● 課題文:
•••••

西村賢太の文学的嗜好については作家本人があらゆる小説や随筆で詳細に述べているので改めて取り上げるべきものはない。昨年に出た『誰もいない文学館』においても、まとまったかたちでの本人による解説がある。

そこで今回はそれ以外の西村の嗜好について取り上げてみたい。

まず音楽。

賢太作品に登場する音楽としては、まず何を措いても稲垣潤一である。

作中では同棲していた「秋恵」が好んで聴いていたという設定にしているが、実は西村自身が年少の頃から愛聴していたと明かしている。

もっとも「野性時代」(2009年2月)のアンケートでは、「以前、共に棲んでいた女が稲垣潤一をよく聴いていたので、それを自分の私小説中に何度か書いています」とウソの回答をしている(言葉の上ではウソではないのかもしれないが)。

稲垣とは芥川賞を獲ってからライブに招かれたり雑誌やメディアで対談相手になったり賢太の文庫本の解説を稲垣が書いたりと、親密な関係を築くようになったが、藤澤清造の歿後弟子としての初心を失っていることに気づき、2015年(平成27年)2月11日、ライブ打ち上げの後、芝公園に佇み思いを改める。これが「芝公園六角堂跡」に収められた連作につながるのだが、ここでは作家論に踏み込むのはやめておこう。

•••••

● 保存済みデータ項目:
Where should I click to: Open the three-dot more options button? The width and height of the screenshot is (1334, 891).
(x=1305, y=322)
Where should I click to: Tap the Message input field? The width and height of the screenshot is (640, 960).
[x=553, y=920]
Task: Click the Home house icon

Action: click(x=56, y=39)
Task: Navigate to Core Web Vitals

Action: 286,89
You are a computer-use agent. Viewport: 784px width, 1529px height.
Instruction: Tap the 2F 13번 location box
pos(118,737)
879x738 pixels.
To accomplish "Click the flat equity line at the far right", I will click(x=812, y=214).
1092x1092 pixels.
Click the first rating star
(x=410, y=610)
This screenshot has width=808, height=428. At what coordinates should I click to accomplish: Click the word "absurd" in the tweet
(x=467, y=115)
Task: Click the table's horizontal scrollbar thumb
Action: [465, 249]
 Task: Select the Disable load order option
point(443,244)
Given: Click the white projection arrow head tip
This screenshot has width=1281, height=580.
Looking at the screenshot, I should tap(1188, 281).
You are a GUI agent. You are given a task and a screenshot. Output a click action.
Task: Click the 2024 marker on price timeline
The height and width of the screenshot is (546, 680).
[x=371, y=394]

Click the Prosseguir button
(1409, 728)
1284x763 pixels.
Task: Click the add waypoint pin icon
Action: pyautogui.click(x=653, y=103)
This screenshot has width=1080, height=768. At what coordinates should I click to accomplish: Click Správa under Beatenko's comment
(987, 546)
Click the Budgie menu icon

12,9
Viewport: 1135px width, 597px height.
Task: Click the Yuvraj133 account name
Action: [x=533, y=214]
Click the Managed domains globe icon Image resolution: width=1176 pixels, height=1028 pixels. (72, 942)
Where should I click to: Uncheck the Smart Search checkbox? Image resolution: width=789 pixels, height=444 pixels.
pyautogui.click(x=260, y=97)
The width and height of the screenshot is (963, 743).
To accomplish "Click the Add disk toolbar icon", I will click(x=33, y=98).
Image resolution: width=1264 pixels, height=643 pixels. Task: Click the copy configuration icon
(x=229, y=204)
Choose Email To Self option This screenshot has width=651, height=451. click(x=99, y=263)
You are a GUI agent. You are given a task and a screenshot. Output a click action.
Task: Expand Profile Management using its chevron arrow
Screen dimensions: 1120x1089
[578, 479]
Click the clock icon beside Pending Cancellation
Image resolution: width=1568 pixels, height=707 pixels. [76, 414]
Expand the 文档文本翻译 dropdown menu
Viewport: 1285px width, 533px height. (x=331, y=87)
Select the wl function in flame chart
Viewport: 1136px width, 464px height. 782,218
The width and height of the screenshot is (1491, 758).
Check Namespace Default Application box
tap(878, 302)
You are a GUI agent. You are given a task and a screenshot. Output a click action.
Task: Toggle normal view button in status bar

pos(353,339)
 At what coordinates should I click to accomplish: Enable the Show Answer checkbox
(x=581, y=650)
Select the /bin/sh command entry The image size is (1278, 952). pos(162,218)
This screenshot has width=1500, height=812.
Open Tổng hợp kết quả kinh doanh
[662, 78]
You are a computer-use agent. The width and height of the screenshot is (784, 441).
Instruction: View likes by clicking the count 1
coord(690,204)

•••••

● 課題一覧:
A. 西村賢太についての文章から、「そこで今回はそれ以外の西村の嗜好について取り上げてみたい。」から「ではないのかもしれないが)。」までのすべてを一字一句そのまま書き写しなさい。
B. 西村賢太についての文章によると、2015年2月11日のライブ打ち上げの後、西村はどこに佇んで思いを改めたか答えなさい。
C. 西村賢太についての文章を、最後の文の後から書き継ぎなさい。

● 解答:
A.
そこで今回はそれ以外の西村の嗜好について取り上げてみたい。

まず音楽。

賢太作品に登場する音楽としては、まず何を措いても稲垣潤一である。

作中では同棲していた「秋恵」が好んで聴いていたという設定にしているが、実は西村自身が年少の頃から愛聴していたと明かしている。

もっとも「野性時代」(2009年2月)のアンケートでは、「以前、共に棲んでいた女が稲垣潤一をよく聴いていたので、それを自分の私小説中に何度か書いています」とウソの回答をしている(言葉の上ではウソではないのかもしれないが)。

B. 芝公園

C.
西村の音楽的嗜好は、稲垣潤一を例外として、決して同世代のヒット曲や売れ線志向ではない。それは彼の作品から当然予想されることで、むしろ北町貫多の私小説の中に稲垣潤一が登場するその唐突さが何とも言えぬ可笑しみを生み出している。

ロックと言えばインディーズバンド、OLEDICKFOGGY を大変気に入り、ドキュメンタリーDVDにコメントを書き、地方でのライブにも足を伸ばすなど、一時はかなりハマっている。ボーカリスト伊藤雄和とは飲み仲間になり、「唯一の弟子」と認めるまでになるが、これも稲垣潤一のときと同様の理由から決裂の道を選んだ。

元レッド・ウォリアーズのダイヤモンド・ユカイとはテレビ番組「ニッポン・ダンディ」で共演して以来の縁で、送ってもらったCDを愛聴したと公開日記(『日乗シリーズ』)に記されているから、ロックが嫌いというわけではないのかもしれない。

その他付き合いのあったミュージシャンには友川カズキがいる。これはむしろ友川の方で西村の小説を読んで衝撃を受け、積極的にアプローチしたという関係である。友川カズキの音楽は西村賢太の小説に実によくマッチするのだが、むしろハマりすぎて意外性がないともいえ、西村の作品中には登場しない。

 

普段聴く音楽としては、上記の「野性時代」のアンケートでは「室にいる間は絶えず何かしらかけてますが、原稿を書くときには消します」と答え、「ここひと月程は、鶴田浩二の『傷だらけの人生』を、毎日、エンドレスで流してます」とある。

「女、子供、またそれに必死に迎合する助平作家からの、ケチな失笑を受け付けぬ突き抜けたアナクロニズム感が、意外に藤澤清造川崎長太郎の小説世界と相通ずるものがあるので。」というコメントは、この選曲と共に、いかにも<北町貫多>らしい。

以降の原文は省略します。